Como a robotização afetará o capitalismo? Karl Marx nos dá algumas pistas. Como escreveu, cada capitalista individualmente está constrito por leis de ferro do mercado para investir em processos mais intensivos do capital, para ser mais competitivo que os outros capitalistas. Mas quando todos fazem o mesmo (apesar das contra-tendências), a taxa de lucro cai para todos. Por isso, a longo prazo o que fazem os capitalistas, no final das contas, é “sair do negócio”, ou, mais precisamente, avançar para uma taxa zero de lucro.
Em qualquer caso, o trabalho vivo será substituído por máquinas, em um grau tão extremo que o grosso da produção será realizada por robôs.

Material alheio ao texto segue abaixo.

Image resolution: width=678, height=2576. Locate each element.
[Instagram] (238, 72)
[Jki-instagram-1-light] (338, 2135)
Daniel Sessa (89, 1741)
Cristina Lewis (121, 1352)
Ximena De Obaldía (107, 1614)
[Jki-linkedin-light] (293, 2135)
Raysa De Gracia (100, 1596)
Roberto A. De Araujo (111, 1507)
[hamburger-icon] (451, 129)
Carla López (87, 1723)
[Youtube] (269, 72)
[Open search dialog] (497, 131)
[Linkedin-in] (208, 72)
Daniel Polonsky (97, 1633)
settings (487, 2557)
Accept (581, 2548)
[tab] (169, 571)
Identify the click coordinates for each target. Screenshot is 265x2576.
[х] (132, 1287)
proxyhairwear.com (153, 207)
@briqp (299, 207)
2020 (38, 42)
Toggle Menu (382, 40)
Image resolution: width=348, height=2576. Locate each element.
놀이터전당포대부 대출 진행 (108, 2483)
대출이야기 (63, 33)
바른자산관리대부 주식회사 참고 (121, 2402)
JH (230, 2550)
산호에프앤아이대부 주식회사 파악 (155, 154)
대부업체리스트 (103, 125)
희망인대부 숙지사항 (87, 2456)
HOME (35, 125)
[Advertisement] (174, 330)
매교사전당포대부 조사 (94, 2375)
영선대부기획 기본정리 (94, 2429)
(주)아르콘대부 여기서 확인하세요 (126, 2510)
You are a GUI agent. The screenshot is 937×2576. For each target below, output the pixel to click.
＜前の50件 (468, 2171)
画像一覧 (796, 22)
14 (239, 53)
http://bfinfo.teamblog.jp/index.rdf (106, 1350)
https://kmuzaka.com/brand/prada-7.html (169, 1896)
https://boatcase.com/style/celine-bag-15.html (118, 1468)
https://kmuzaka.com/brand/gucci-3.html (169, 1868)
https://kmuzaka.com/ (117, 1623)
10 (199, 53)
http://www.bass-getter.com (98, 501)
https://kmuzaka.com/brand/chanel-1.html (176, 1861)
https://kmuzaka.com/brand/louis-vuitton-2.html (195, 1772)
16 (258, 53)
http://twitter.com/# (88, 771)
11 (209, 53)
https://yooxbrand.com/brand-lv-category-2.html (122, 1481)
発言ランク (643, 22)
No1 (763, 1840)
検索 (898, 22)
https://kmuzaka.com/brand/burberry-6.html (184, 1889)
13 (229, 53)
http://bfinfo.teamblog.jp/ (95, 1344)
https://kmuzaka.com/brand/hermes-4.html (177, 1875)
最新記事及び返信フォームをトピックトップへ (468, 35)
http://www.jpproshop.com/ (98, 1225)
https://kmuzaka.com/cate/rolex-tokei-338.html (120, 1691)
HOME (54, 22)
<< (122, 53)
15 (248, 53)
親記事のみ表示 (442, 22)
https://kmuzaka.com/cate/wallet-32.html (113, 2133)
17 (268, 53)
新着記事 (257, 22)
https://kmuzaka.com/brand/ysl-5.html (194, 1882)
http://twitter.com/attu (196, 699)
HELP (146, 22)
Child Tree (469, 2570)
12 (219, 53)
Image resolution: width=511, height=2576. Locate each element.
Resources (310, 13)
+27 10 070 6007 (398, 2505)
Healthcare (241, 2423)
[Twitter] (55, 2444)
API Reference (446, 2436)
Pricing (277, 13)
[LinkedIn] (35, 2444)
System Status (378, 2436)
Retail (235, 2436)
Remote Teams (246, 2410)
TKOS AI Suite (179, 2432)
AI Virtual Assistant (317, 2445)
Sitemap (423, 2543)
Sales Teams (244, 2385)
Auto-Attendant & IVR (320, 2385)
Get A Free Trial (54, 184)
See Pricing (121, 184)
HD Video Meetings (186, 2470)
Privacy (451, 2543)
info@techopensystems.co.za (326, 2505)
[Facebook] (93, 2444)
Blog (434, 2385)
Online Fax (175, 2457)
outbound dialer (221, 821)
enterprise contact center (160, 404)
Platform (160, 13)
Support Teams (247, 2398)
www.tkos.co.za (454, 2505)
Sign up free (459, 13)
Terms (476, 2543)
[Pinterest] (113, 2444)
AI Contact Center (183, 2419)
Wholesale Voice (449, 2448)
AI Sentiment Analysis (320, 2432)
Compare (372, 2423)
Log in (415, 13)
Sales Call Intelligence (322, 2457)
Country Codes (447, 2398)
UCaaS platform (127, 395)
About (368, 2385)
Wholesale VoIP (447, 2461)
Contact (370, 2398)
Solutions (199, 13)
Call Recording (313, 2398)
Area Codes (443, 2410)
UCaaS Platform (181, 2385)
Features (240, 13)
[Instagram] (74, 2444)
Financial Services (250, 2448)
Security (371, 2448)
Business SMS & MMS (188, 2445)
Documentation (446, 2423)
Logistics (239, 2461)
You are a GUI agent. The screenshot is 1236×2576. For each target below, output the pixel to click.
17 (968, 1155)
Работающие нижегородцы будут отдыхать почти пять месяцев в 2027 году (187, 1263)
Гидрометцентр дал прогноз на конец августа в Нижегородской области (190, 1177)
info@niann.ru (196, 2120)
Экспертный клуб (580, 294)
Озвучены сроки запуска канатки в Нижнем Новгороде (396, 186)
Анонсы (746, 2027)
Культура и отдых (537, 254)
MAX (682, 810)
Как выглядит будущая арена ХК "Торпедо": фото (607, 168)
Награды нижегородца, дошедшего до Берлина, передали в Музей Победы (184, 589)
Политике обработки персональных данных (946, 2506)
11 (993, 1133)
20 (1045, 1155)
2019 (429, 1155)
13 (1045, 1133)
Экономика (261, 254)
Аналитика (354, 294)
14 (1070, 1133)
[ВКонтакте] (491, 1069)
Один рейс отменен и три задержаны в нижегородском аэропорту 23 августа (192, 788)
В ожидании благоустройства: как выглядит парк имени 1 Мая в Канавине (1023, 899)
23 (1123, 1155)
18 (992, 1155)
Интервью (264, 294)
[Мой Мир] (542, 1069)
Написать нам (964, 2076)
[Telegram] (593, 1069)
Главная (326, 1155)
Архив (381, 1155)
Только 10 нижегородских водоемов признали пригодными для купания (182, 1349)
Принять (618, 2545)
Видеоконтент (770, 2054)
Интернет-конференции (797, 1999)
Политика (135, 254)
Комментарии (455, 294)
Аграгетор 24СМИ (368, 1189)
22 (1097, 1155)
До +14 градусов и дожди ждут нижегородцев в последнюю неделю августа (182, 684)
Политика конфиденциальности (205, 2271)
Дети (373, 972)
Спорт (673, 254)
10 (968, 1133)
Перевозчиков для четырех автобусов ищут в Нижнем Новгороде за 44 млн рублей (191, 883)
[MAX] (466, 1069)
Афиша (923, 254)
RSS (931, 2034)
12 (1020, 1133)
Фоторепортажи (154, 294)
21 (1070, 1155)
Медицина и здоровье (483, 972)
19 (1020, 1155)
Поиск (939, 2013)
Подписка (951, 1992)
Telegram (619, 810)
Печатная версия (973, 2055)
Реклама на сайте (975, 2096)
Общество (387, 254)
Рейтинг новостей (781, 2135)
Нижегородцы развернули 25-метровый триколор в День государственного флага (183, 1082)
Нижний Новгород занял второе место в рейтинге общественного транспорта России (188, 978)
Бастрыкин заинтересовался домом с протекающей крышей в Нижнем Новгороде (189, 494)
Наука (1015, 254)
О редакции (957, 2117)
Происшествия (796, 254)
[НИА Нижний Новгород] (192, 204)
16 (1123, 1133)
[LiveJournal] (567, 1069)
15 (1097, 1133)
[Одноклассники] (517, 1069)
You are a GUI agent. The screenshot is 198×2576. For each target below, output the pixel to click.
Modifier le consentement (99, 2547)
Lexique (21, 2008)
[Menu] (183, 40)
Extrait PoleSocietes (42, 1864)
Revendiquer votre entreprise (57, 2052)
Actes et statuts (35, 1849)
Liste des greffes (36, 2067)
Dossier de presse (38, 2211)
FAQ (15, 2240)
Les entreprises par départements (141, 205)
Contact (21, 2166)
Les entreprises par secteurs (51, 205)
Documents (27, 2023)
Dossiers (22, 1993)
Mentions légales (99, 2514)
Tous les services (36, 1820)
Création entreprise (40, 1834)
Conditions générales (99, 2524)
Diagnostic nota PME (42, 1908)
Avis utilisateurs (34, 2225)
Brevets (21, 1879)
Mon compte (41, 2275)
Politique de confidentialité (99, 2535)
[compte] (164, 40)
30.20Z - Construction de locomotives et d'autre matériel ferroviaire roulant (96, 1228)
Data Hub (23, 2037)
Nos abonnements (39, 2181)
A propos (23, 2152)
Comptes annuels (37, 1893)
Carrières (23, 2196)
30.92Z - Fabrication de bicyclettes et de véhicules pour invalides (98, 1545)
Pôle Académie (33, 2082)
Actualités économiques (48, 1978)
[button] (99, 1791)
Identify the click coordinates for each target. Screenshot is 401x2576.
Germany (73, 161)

O emprego será insignificante. Em Marx, o último desequilíbrio político – ou crise terminal – se daria entre um enorme “exército de reserva de desempregados” e uma pequena camada de capitalistas e assalariados de sucesso. Para visualizar esse desequilíbrio, Milanovic (2015) nos convida a que
Imaginemos milhares de robôs trabalhando em uma grande fábrica e um só trabalhador controlando-os, sendo que os robôs só têm vida útil de um ano: isso significa que há que substituir, continuamente, os robôs, ou seja, enormes custos anuais de reposição e reinvestimento. A composição do PIB seria muito interessante. Se o PIB total é de 100, poderíamos ter uma consumo = 5, um investimento líquido = 5 e uma reposição = 90. Viveríamos em um país com um PIB per capita de 500 mil dólares, mas 450 mil dólares seriam para reposição.
Suponhamos, agora, que as máquinas passem a ser propriedade dos perdedores do sistema, depois de uma Guerra Civil Cibernética, similar a recriada em V de Vingança. Teríamos, então, as mesmas fábricas imensas cheias de robôs, mas todo o produto líquido seria apropriado pelos excluídos, que usariam essa renda para ter uma vida de muito ócio, com jornadas de trabalho reduzidas — ou, inclusive, nenhuma — olhando telas ou jogando divertidos jogos em seus celulares. Desse modo, a guerra civil cibernética seria uma deslocada luta de classes.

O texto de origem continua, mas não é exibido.